Vozes do céu


Os vocais femininos são indiscutivelmente os melhores. A voz das mulheres, muito mais que a dos homens, tem uma ligação que transcende a audição e toca os cantos mais obscuros e sensíveis da emoção.
As vozes femininas, ainda que possam ser graves ou agudas demais, têm muito de uma doçura quase que maternal. Não é à toa que quase todas as músicas de que eu gosto são cantadas por mulheres – acho que Freud explica…
Será que existe sequer um mortal que não sinta o peito ficar pequeno e a garganta virada em nó ao ouvir Teresa Salgueiro cantando, para falar em uma música popular, O Pastor? Teresa tem uma das vozes mais fantásticas, profundas, tocantes e belas do mundo. Penso mesmo que os anjos devem ter uma voz parecida e que, se existe um deus criador, nós temos o privilégio da audição apenas para ouvir Madredeus ao menos uma vez na vida.

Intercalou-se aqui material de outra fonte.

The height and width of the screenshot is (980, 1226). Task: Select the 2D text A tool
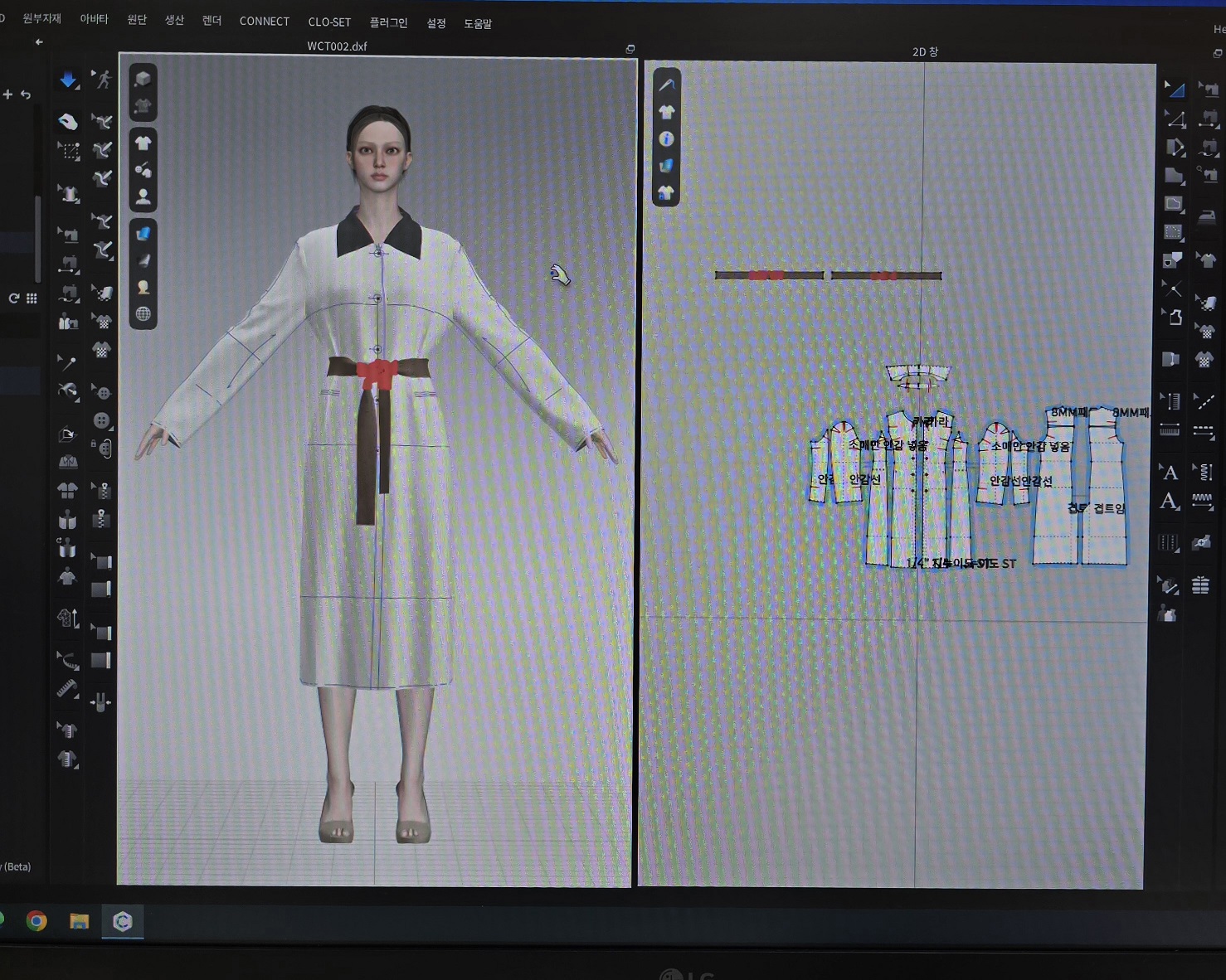(x=1170, y=473)
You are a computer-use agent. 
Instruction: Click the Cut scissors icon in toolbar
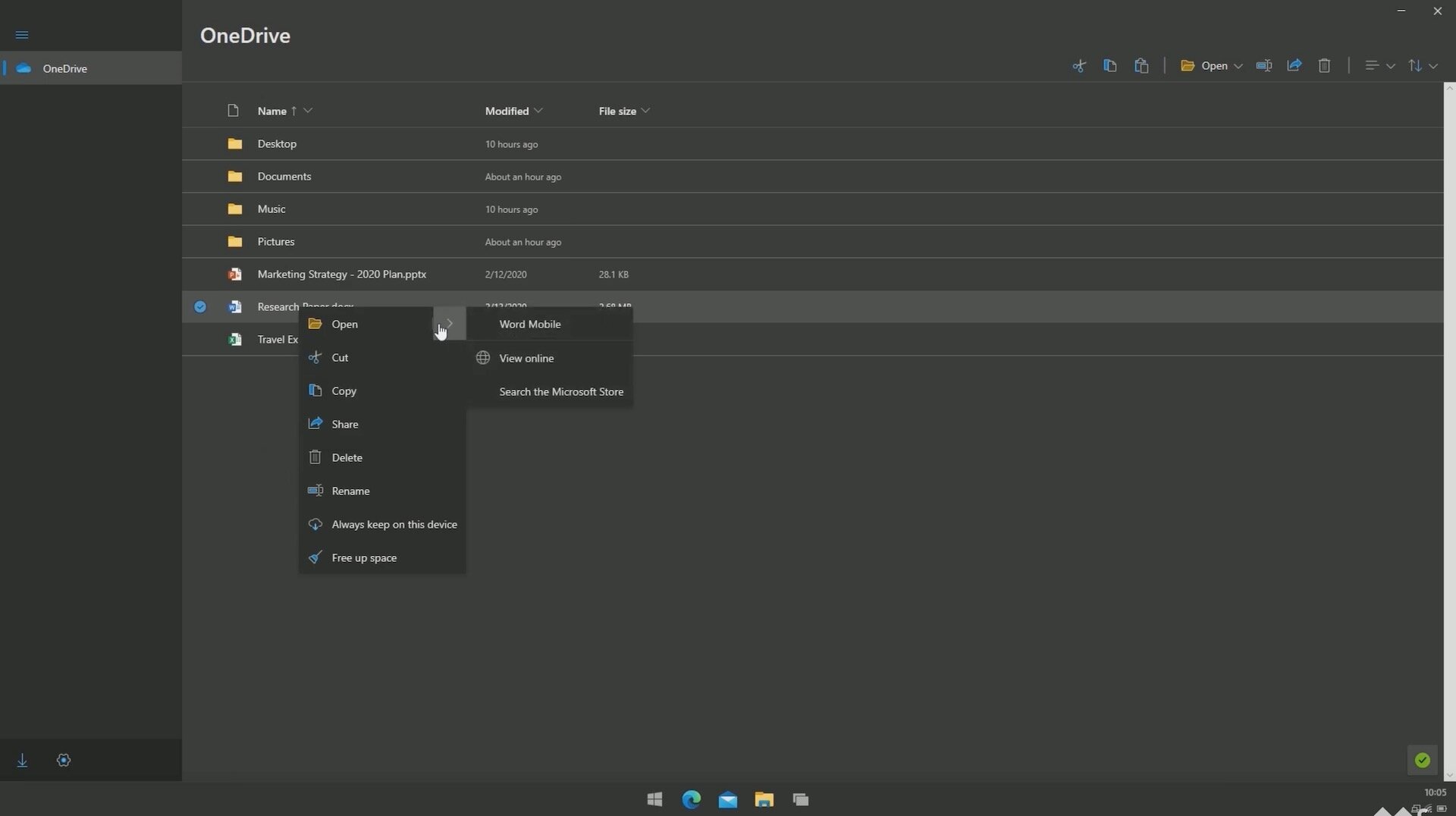pos(1078,66)
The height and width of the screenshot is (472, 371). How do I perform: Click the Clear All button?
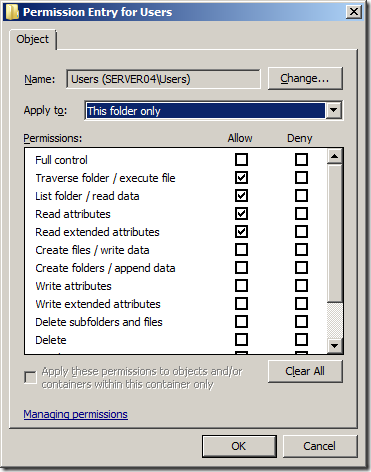tap(305, 371)
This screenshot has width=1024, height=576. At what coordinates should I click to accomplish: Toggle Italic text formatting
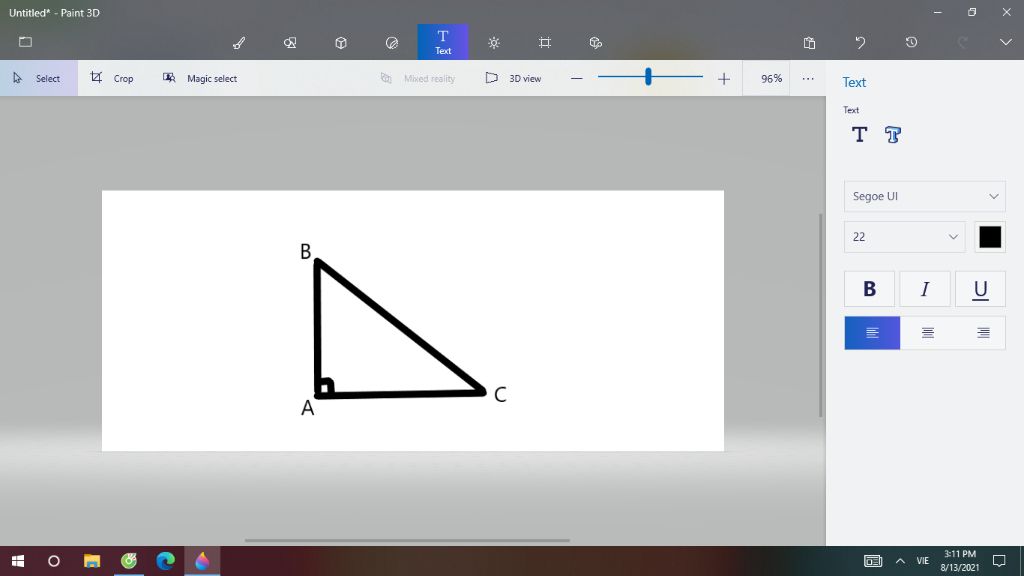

Outras vozes incrivelmente lindas que fazem com que eu tenha arrepios na pele e momentos de abandonar o peso do corpo e flutuar por uma dimensão que ainda não sei qual é:
Igual a Elis Regina não há outra. Até que a Maria Rita ainda lembra um pouco – fazer o que? Não dá pra lutar contra o DNA – mas não há na música brasileira voz que possa sequer ser comparada com a de Elis. E não é só uma questão de voz, o que já bastaria para que não houvesse mais competentes nesse parâmetro, mas de qualidade artística e interpretativa. Elis era uma entidade no palco tão forte quanto Iemanjá é no mar. Música é mesmo coisa de deuses.
Dolores O’Riordan – a bela irlandesa, mundialmente conhecida como a vocalista da banda de rock alternativo The Cranberries, tem o poder de envolver não só emoção e ouvidos, mas toda a minha mente. Se está rolando Dolores no player, pode contar que eu estou perdida em devaneios e sonhos em um lugar qualquer da Terra do Nunca. Ridiculous Thoughts é uma das minhas preferidas.
Há quem reclame, brigue, chingue e diga que Alanis Morissette não canta, grita. O fato é que ela pode gritar o quanto quiser, porque a mulher sabe gritar. Unanimidade entre a galerinha que andava de camisa xadrez pra ir pro colégio nos anos 90, Alanis continua sendo única na minha lista, não só pela voz e pelos gritos, mas pelo porquê dos gritos. As letras têm muito a ver com o que sou e penso e sinto – a amargura e a rebeldia de quem sabe que o mundo é ruim – , e a voz é de se ter orgasmos múltiplos. Your House é a que mais toca na vitrolinha.